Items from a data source
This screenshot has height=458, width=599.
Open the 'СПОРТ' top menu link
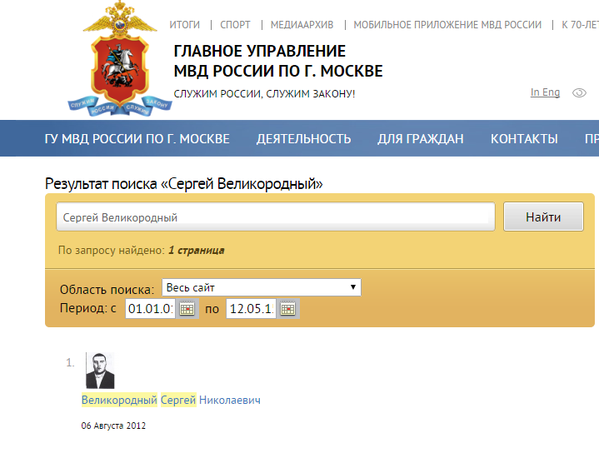pyautogui.click(x=235, y=25)
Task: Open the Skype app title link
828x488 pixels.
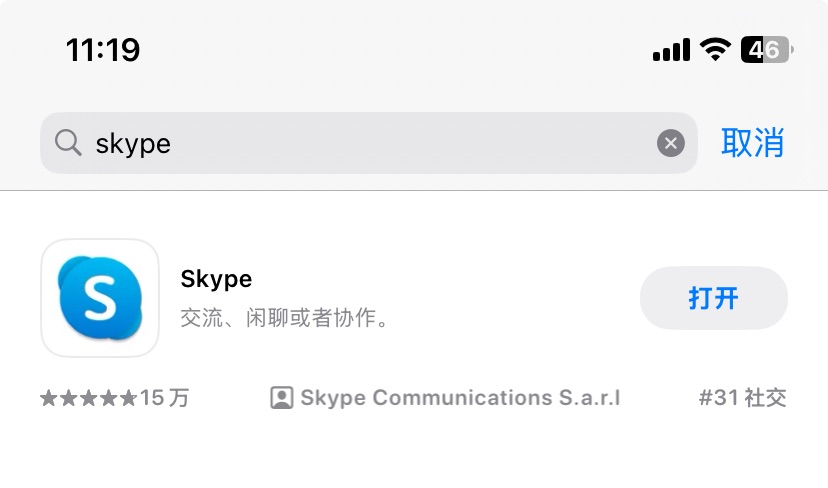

TRY IT.
A faithful copy of the entries above is needed, one that contains no images.

RESPONSE AREA.
This screenshot has height=458, width=599.
Open the 'СПОРТ' top menu link
pyautogui.click(x=235, y=25)
Task: Open the Skype app title link
828x488 pixels.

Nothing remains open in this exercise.